Négliger la douleur c’est négliger un signal kinesthésique utile qui devrait plutôt être exploité pour améliorer le recrutement du système musculaire et désapprendre des gestes nuisibles pour la santé. Dans les faits, hélas, le cerveau a du mal à contourner ses habitudes et à remplacer un geste habituel par un geste plus optimal. Nos sensations ne nous envoient pas d’informations véridiques. Sans miroir, par exemple, il est très difficile de sentir si dans une posture à quatre pattes, notre dos est droit ou courbé. Souvent, on ne sait pas quelles sensations devraient accompagner le geste, comme autre exemple, pour celles envoyées par les chevilles pendant une flexion sur jambes - un squat. De surcroît, le réapprentissage gestuel peut se traduire par une baisse temporelle des performances sportives. Quel sportif de haut-niveau prendrait le risque de réduire son efficacité pour une saison entière ? Seuls ceux ayant subis un grand traumatisme acceptent de dégrader temporairement leurs résultats, pour augmenter à terme leur performance et leur résistance ; ils n’ont pas le choix !

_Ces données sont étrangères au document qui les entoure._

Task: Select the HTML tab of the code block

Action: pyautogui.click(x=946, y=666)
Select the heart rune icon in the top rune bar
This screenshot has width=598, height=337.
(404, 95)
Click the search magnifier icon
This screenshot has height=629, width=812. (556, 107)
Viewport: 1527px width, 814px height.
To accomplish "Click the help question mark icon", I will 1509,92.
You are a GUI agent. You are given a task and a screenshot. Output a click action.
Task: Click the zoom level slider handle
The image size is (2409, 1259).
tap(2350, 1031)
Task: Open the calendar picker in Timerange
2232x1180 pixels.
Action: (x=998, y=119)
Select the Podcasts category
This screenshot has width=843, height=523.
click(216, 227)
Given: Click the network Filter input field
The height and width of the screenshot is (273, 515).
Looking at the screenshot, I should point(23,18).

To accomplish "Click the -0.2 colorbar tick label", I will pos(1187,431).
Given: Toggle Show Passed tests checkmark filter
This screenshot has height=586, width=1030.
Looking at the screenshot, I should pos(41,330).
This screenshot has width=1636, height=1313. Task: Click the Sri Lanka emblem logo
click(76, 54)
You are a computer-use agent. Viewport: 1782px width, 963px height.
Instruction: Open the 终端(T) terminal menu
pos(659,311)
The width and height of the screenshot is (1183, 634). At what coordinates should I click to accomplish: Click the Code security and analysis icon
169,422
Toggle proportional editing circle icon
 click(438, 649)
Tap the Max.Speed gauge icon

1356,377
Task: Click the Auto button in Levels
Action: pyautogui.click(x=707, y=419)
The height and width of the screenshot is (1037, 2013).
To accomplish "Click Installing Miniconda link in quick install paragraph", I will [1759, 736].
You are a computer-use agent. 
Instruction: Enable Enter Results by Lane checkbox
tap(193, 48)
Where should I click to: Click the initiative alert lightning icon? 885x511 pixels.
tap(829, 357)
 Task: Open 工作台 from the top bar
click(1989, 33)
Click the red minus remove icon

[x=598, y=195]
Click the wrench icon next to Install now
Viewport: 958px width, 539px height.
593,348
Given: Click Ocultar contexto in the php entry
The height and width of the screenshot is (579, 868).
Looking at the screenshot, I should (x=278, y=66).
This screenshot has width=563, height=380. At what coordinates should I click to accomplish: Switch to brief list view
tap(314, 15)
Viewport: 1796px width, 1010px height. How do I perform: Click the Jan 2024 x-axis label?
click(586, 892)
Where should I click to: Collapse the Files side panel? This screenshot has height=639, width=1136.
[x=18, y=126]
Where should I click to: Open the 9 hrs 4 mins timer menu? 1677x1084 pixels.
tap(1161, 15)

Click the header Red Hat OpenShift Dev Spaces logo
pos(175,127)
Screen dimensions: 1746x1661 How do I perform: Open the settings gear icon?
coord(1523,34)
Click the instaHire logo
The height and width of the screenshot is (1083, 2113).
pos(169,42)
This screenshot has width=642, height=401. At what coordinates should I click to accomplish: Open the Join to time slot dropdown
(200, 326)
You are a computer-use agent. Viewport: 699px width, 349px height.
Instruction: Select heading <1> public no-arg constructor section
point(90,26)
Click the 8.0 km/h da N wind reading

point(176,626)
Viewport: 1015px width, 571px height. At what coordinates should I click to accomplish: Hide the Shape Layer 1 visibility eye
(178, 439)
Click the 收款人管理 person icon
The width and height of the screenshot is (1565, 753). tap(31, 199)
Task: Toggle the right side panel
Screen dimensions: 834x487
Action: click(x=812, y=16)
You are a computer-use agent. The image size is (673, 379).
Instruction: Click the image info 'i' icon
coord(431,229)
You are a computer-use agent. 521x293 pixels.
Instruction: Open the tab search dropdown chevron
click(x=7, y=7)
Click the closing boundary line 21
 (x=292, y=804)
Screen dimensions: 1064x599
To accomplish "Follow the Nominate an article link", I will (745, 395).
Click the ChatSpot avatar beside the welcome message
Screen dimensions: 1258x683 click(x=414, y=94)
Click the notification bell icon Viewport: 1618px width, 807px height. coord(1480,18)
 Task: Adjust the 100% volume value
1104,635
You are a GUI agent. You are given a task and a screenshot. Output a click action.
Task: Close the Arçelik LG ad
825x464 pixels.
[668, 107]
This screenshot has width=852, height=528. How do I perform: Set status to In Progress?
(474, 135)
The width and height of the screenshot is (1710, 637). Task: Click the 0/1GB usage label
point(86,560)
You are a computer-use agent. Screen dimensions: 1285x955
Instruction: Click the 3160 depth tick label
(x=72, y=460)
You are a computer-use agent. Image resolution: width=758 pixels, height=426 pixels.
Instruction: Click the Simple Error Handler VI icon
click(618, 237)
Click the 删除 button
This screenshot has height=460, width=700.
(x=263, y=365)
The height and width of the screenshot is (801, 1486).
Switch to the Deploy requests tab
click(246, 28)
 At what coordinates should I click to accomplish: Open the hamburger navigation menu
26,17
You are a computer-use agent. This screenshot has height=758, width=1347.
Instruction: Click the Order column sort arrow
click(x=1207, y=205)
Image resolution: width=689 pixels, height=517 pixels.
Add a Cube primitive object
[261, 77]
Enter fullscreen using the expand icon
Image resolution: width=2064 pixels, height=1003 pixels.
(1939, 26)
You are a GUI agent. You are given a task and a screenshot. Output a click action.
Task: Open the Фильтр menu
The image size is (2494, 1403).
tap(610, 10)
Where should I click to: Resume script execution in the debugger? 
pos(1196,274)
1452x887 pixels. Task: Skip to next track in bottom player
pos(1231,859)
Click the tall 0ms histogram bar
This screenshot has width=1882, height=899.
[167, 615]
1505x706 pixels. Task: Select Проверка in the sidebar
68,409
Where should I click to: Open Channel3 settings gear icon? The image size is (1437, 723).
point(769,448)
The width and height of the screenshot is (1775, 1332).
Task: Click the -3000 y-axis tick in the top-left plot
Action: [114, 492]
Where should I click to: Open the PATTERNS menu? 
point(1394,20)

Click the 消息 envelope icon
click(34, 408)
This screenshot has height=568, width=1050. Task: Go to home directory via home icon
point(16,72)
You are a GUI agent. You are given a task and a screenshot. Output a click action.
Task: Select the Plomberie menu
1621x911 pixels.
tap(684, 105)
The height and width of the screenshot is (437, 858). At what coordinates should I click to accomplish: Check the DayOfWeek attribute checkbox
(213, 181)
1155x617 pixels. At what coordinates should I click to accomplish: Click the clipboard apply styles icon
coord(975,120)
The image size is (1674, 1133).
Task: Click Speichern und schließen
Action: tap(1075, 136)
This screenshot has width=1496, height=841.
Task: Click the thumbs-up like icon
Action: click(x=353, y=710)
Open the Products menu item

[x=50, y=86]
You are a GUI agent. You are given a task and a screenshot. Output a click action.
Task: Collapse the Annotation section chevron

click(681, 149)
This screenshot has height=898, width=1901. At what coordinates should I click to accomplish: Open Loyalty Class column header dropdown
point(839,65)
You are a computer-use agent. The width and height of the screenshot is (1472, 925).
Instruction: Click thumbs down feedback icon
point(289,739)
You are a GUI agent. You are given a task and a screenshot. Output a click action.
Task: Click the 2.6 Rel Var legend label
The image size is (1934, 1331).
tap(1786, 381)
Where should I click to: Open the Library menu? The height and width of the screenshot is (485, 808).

Comment pouvons-nous donc améliorer nos postures pendant une activité sportive ou même en travaillant au bureau ?
Je conseille de ne pas avoir une confiance aveugle en notre capacité d’acquérir certains nouveaux mouvements « naturellement » ou « par observation ». Lorsqu’on regarde un geste, notre cerveau active une région appelée « système de neurones miroirs » qui traduit ce qu’on voit en action. Mais ce système miroir n’est pas totalement satisfaisant car il fonctionne principalement pour des gestes familiers. Il nous est utile pour imiter l’action « prendre un verre » mais pas pour un geste sportif nouveau. Autre difficulté, la programmation gestuelle repose grandement sur les souvenirs des sensations. Qu’advient-il lorsque ces souvenirs ne figurent pas encore dans notre mémoire ? L’enseignant du sport devrait alors utiliser des astuces qui procurent au cerveau des sensations guidant le mouvement correct. Par exemple, l’astuce pour déjouer ces habitudes motrices consiste à mettre le sportif dans une position inhabituelle, comme par exemple réapprendre à marcher ou à courir en mobilisant ses jambes en position allongée.
Vos recherches trouvent-elles un bon écho dans le monde du sport ? Et au-delà de ce secteur, vos connaissances du fonctionnement cérébral du mouvement humain doivent-être bien utiles à certains troubles psychologiques ?
Malheureusement, je vous avoue que nous avons parfois des difficultés à faire appliquer notre approche auprès des acteurs du milieu sportif. Prendre le temps de comprendre les mécanismes du mouvement et d’écouter en profondeur son corps n’est pas la motivation première ni de l’apprenti sportif ni de son coach : ils cherchent plutôt la performance. Par contre, nous avons moins de difficultés à faire valoir nos compétences dans le milieu du handicap. Notamment, nous avons contribué à affiner les connaissances sur l’impact des troubles perceptivo-moteurs chez l’enfant atteint de troubles autistiques, comme la malvoyance du mouvement. La personne autiste voit et se coordonne mal avec les mouvements d’un tiers, en particulier avec les gestes faciaux, ce qui désavantage l’apprentissage et le maintien de relations sociales. Avec Jeanne Kruck, également membre du CERPPS, nous avons testé l’efficacité d’une rééducation des anomalies sociales impliquant un jeu moteur entre l’enfant autiste et son thérapeute. Nous poursuivons nos recherches dans cette voie.